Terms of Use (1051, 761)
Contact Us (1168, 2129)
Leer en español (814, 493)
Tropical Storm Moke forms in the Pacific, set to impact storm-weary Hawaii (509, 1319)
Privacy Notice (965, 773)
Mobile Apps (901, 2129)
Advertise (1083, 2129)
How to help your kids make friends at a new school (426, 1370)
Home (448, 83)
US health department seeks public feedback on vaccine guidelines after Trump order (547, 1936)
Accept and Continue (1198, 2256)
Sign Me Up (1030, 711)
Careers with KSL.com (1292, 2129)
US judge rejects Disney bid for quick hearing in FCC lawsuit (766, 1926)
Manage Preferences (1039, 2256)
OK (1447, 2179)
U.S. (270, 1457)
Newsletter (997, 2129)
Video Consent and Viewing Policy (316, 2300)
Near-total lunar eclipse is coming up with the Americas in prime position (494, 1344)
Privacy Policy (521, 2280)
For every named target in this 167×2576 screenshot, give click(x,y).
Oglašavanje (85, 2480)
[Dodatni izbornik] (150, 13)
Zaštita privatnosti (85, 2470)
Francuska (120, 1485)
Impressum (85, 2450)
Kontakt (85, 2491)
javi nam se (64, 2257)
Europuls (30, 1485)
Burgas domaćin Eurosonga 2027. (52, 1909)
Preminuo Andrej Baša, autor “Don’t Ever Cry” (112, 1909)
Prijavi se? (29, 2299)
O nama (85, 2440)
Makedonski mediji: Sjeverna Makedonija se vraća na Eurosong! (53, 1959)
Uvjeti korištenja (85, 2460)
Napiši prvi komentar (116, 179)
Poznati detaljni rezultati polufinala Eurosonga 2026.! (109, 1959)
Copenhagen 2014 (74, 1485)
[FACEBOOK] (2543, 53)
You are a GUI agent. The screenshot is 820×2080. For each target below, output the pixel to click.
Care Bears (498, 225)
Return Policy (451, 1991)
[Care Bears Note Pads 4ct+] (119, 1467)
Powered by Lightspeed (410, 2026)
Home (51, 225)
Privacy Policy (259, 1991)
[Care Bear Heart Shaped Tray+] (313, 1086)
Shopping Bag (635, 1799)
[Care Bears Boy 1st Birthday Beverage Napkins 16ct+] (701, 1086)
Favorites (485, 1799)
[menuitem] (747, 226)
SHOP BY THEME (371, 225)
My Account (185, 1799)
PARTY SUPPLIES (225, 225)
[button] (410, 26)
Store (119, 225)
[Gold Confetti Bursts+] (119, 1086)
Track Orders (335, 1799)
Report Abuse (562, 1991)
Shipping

§ §

Reproduce all of the records above, line by line, without changing a single character.

Terms of Use (1051, 761)
Contact Us (1168, 2129)
Leer en español (814, 493)
Tropical Storm Moke forms in the Pacific, set to impact storm-weary Hawaii (509, 1319)
Privacy Notice (965, 773)
Mobile Apps (901, 2129)
Advertise (1083, 2129)
How to help your kids make friends at a new school (426, 1370)
Home (448, 83)
US health department seeks public feedback on vaccine guidelines after Trump order (547, 1936)
Accept and Continue (1198, 2256)
Sign Me Up (1030, 711)
Careers with KSL.com (1292, 2129)
US judge rejects Disney bid for quick hearing in FCC lawsuit (766, 1926)
Manage Preferences (1039, 2256)
OK (1447, 2179)
U.S. (270, 1457)
Newsletter (997, 2129)
Video Consent and Viewing Policy (316, 2300)
Near-total lunar eclipse is coming up with the Americas in prime position (494, 1344)
Privacy Policy (521, 2280)
For every named target in this 167×2576 screenshot, give click(x,y).
Oglašavanje (85, 2480)
[Dodatni izbornik] (150, 13)
Zaštita privatnosti (85, 2470)
Francuska (120, 1485)
Impressum (85, 2450)
Kontakt (85, 2491)
javi nam se (64, 2257)
Europuls (30, 1485)
Burgas domaćin Eurosonga 2027. (52, 1909)
Preminuo Andrej Baša, autor “Don’t Ever Cry” (112, 1909)
Prijavi se? (29, 2299)
O nama (85, 2440)
Makedonski mediji: Sjeverna Makedonija se vraća na Eurosong! (53, 1959)
Uvjeti korištenja (85, 2460)
Napiši prvi komentar (116, 179)
Poznati detaljni rezultati polufinala Eurosonga 2026.! (109, 1959)
Copenhagen 2014 (74, 1485)
[FACEBOOK] (2543, 53)
You are a GUI agent. The screenshot is 820×2080. For each target below, output the pixel to click.
Care Bears (498, 225)
Return Policy (451, 1991)
[Care Bears Note Pads 4ct+] (119, 1467)
Powered by Lightspeed (410, 2026)
Home (51, 225)
Privacy Policy (259, 1991)
[Care Bear Heart Shaped Tray+] (313, 1086)
Shopping Bag (635, 1799)
[Care Bears Boy 1st Birthday Beverage Napkins 16ct+] (701, 1086)
Favorites (485, 1799)
[menuitem] (747, 226)
SHOP BY THEME (371, 225)
My Account (185, 1799)
PARTY SUPPLIES (225, 225)
[button] (410, 26)
Store (119, 225)
[Gold Confetti Bursts+] (119, 1086)
Track Orders (335, 1799)
Report Abuse (562, 1991)
Shipping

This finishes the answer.